I'm studying the theory of Bessel potentials $J_\alpha$ and I'm reading the proof of their strong(p,p) regularity:
(Theorem) Let $\alpha>0$. Then, $J_\alpha : L^p\rightarrow L^p$ for all $p\in[1,+\infty]$ and $||J_\alpha||_{op}=1$.
where $J_\alpha(f)=G_\alpha\ast f$ (initially for all $f$ Schwartz function) and $G_\alpha(x)$ as the inverse Fourier transform of the tempered distribution induced by $(1+4\pi^2|\cdot|^2)^{-\alpha/2}$.
The only problem I got is that they justify the fact that $||J_\alpha||_{op}=1$ with the only fact that "$G_\alpha>0$ for $\alpha>0$" (and I know this is true). But I can't see how these two thing are related.

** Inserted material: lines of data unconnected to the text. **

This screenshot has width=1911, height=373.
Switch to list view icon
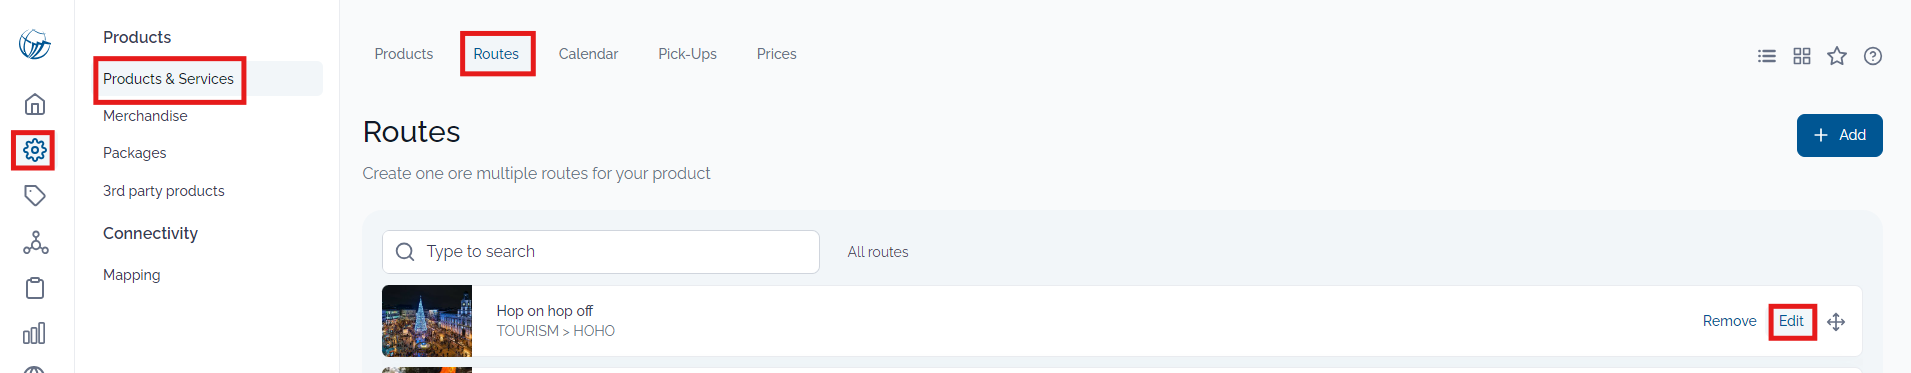click(1767, 56)
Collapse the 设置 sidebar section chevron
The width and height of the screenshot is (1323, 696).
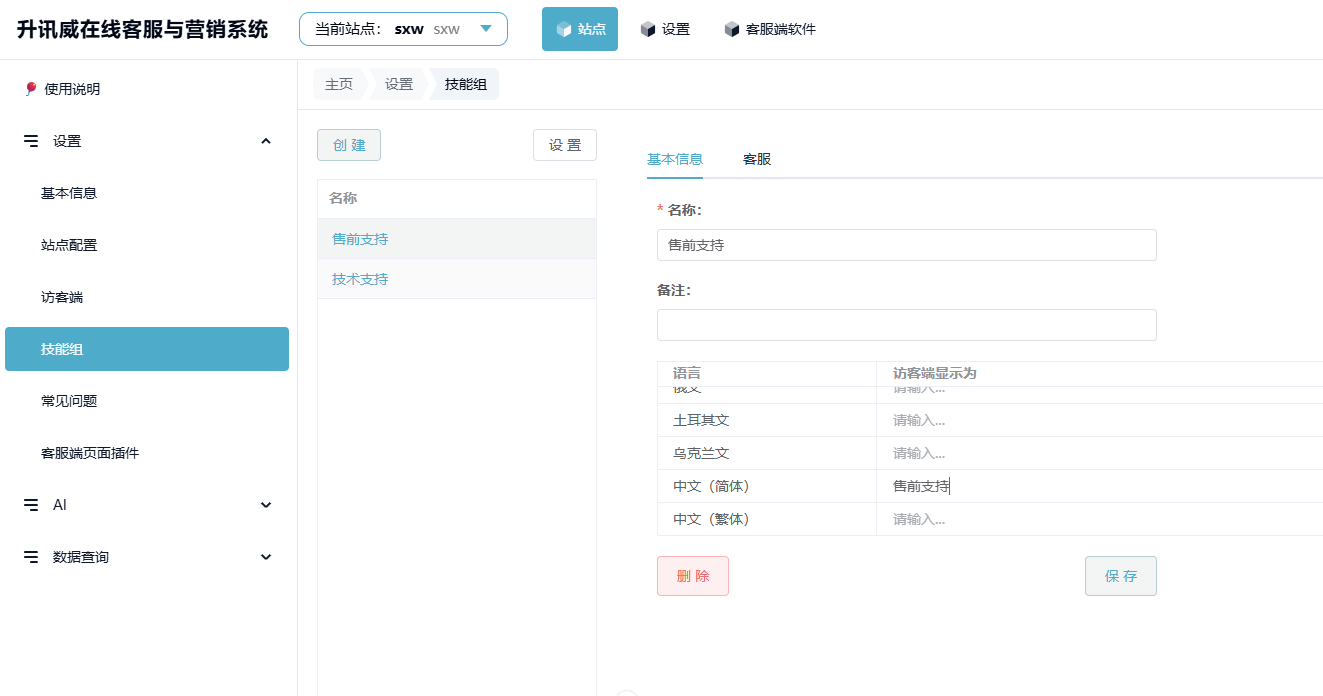(x=266, y=141)
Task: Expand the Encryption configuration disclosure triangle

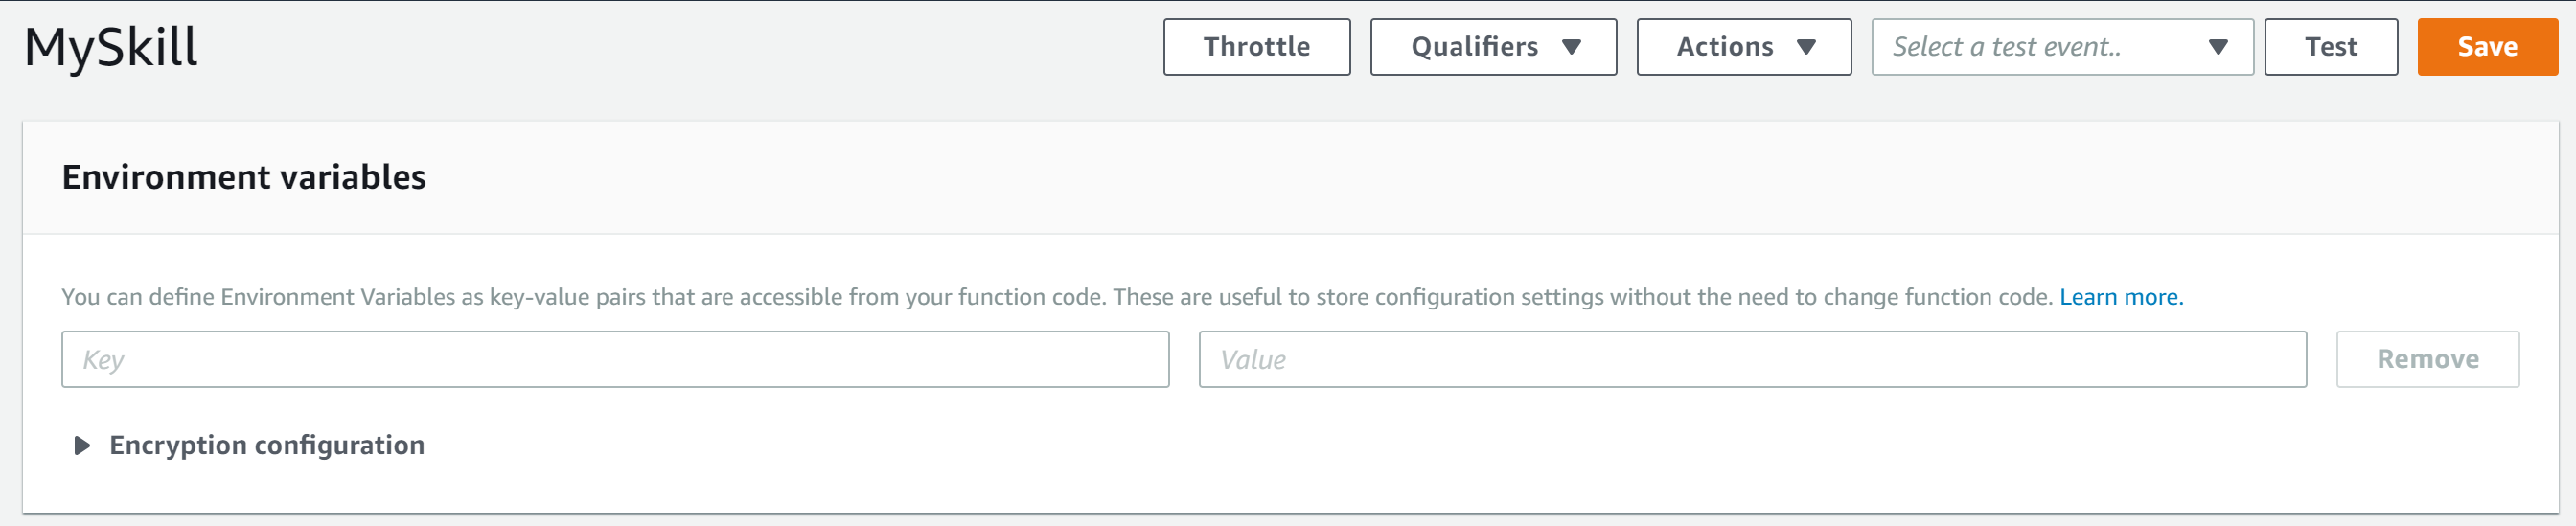Action: click(x=82, y=445)
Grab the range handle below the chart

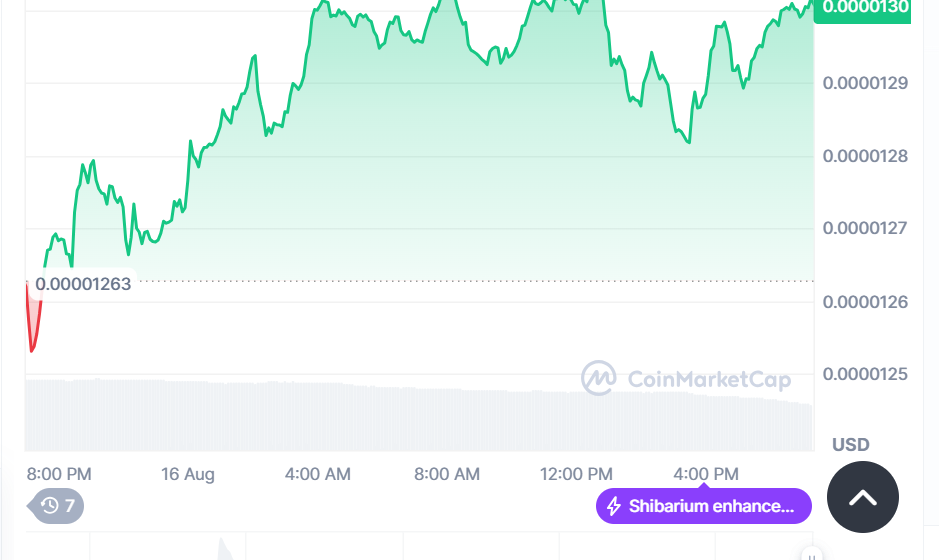point(812,555)
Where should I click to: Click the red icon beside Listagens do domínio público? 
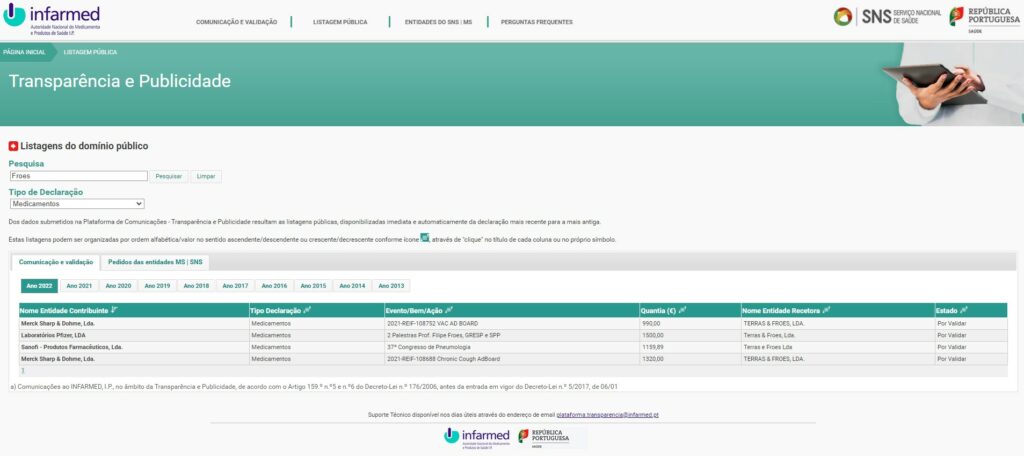[13, 146]
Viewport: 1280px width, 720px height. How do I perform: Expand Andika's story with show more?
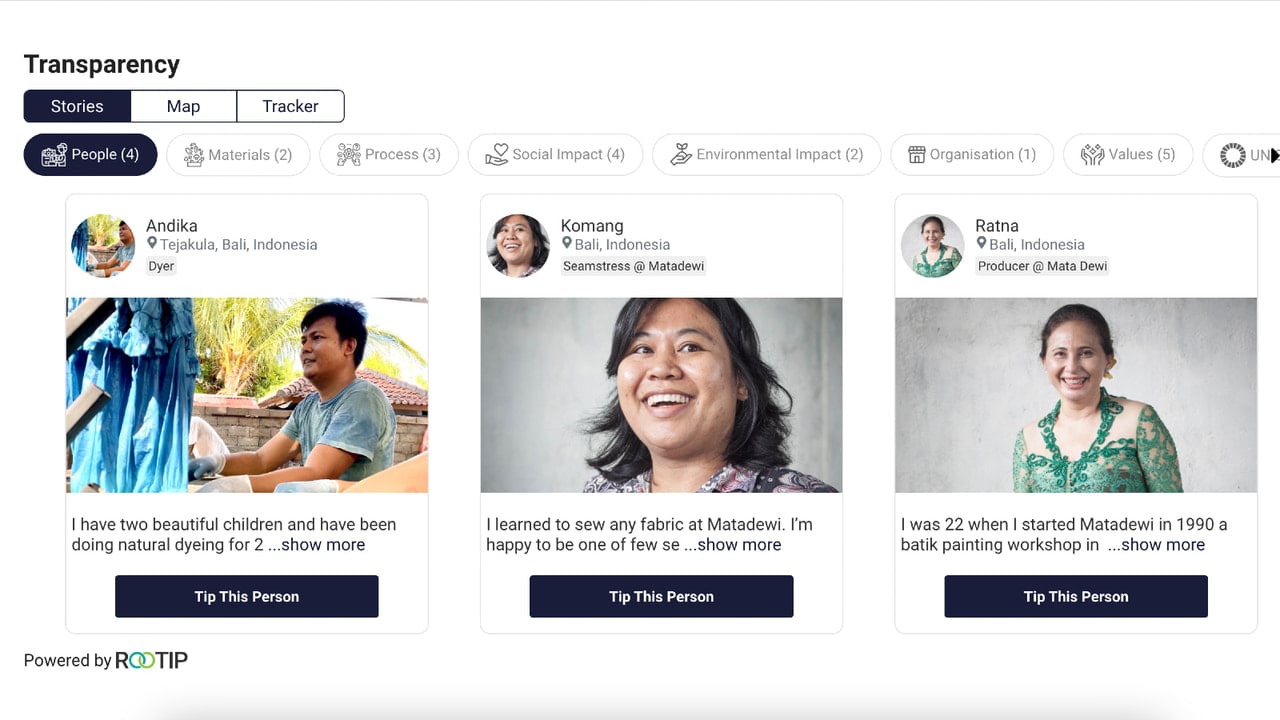tap(316, 545)
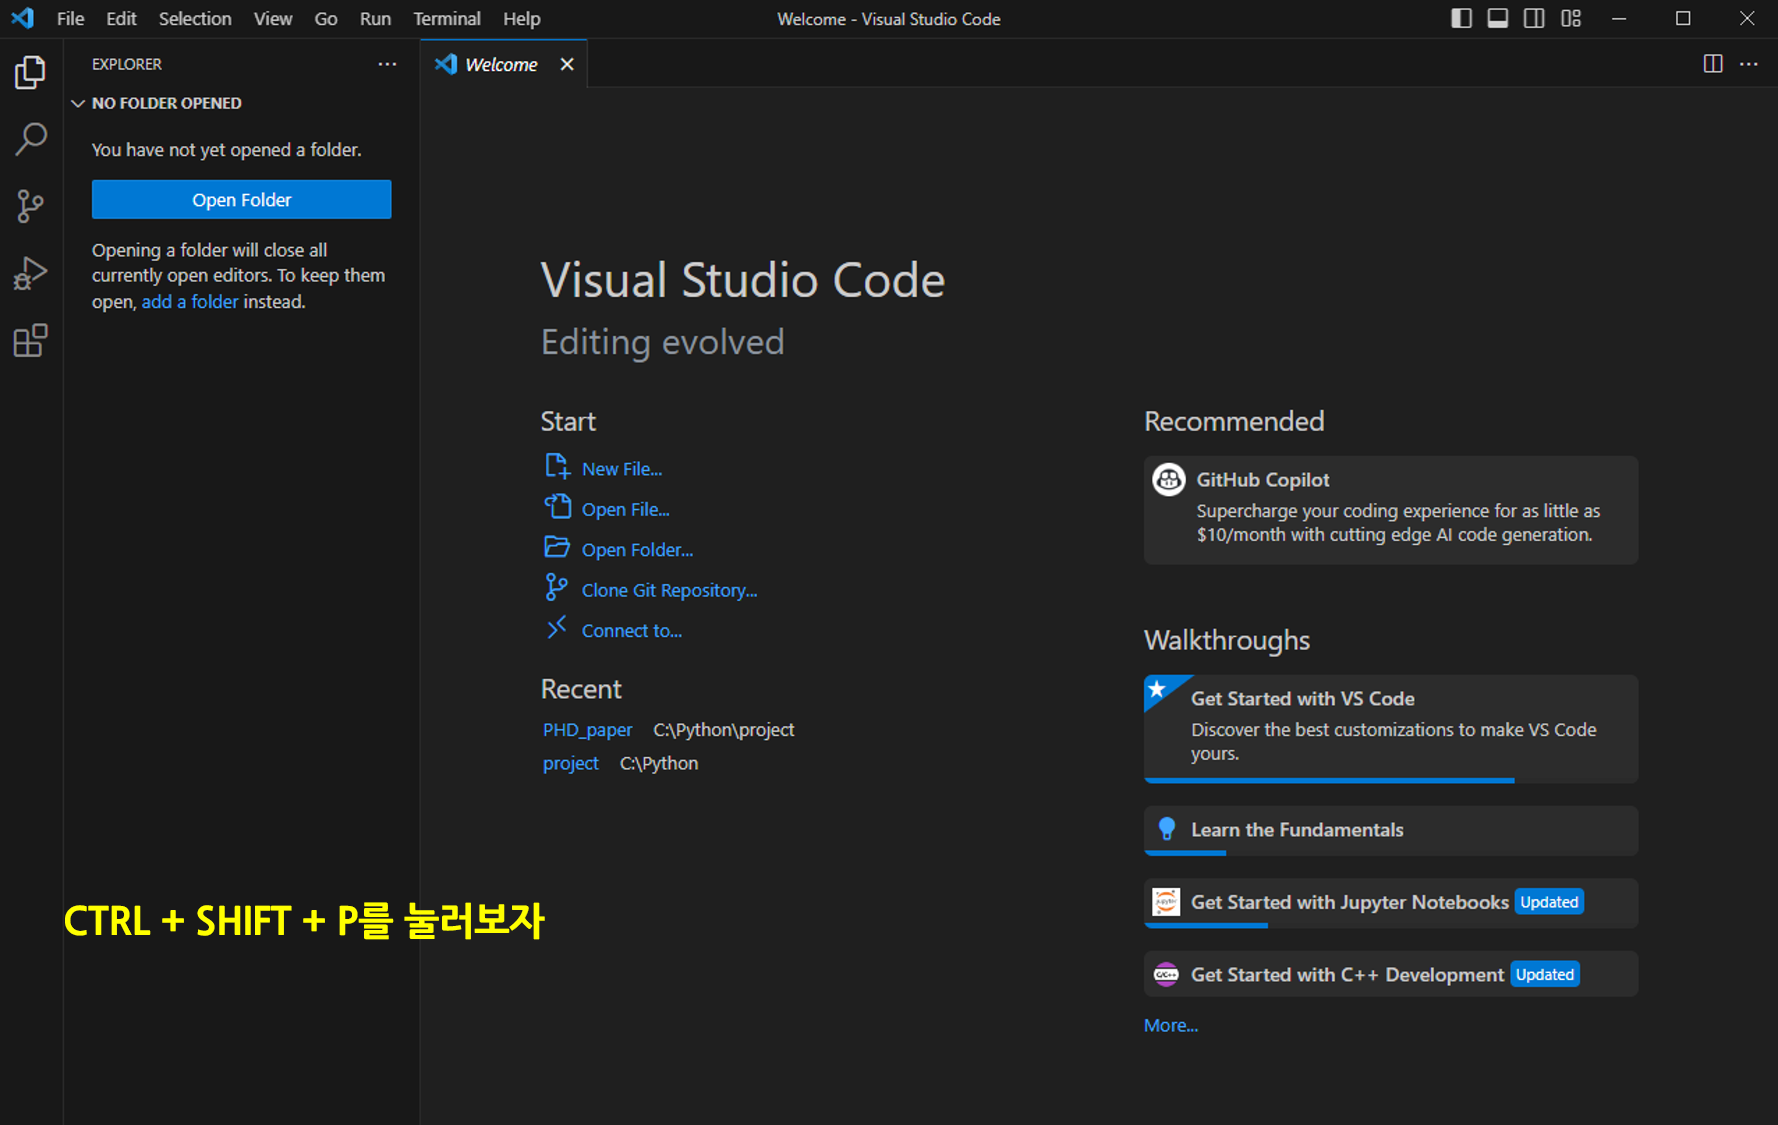Screen dimensions: 1778x1125
Task: Click the Open Folder button
Action: tap(241, 199)
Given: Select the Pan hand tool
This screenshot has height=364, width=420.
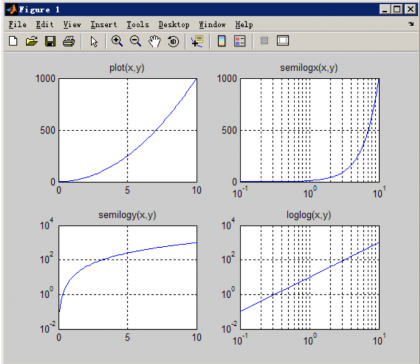Looking at the screenshot, I should coord(154,41).
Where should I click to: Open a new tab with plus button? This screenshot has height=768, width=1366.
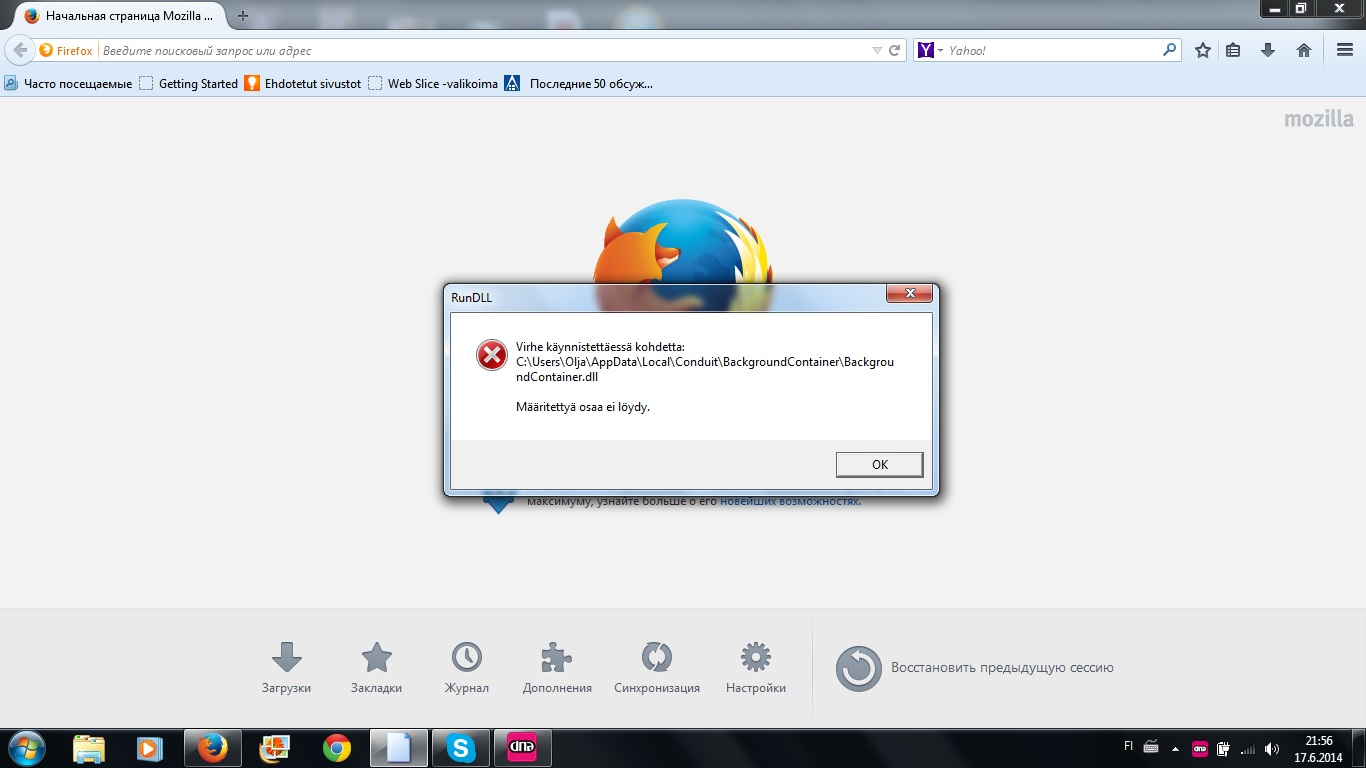point(242,16)
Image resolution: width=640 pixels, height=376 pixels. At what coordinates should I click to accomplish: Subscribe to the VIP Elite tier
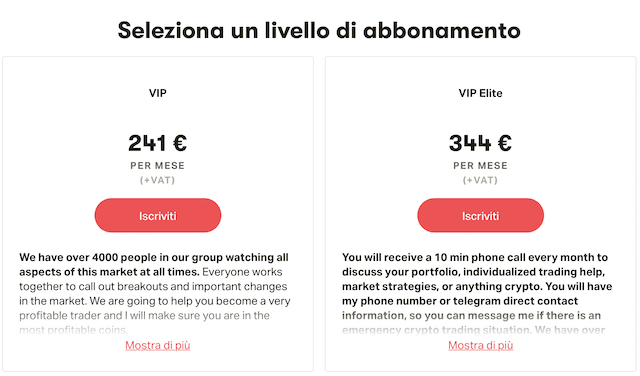[480, 215]
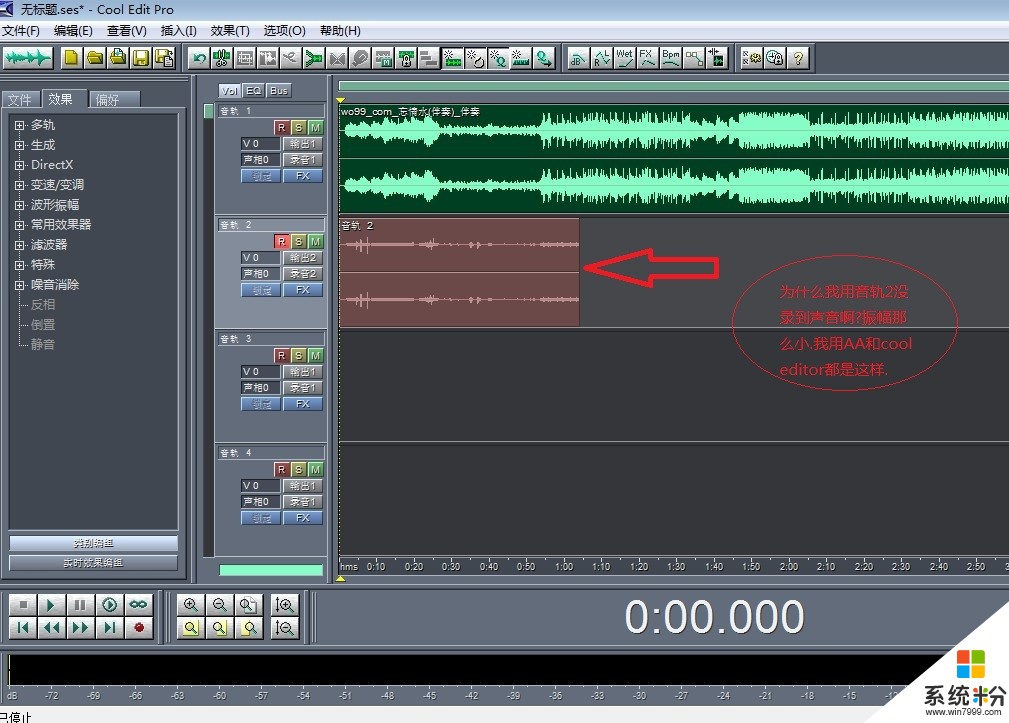
Task: Click the Play transport button
Action: (x=51, y=605)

We know that for $\alpha>0$, $G_\alpha\in C^\infty(R^n\setminus\{0\})$ and \begin{equation} G_\alpha(x)\leq C_\alpha e^{-|x|/2} \end{equation} for $|x|\geq1$. Also, for $\alpha>n$, $G_\alpha$ is continuous and, hence, limited and $\forall 0<\alpha\leq n$ $G_\alpha$ has the same order of growth of \begin{equation} \begin{cases} -log|x| & \text{$\alpha=n$}\\ 1/|x|^{n-\alpha} & \text{$0<\alpha<n$} \end{cases} \end{equation} for $|x|\rightarrow0$.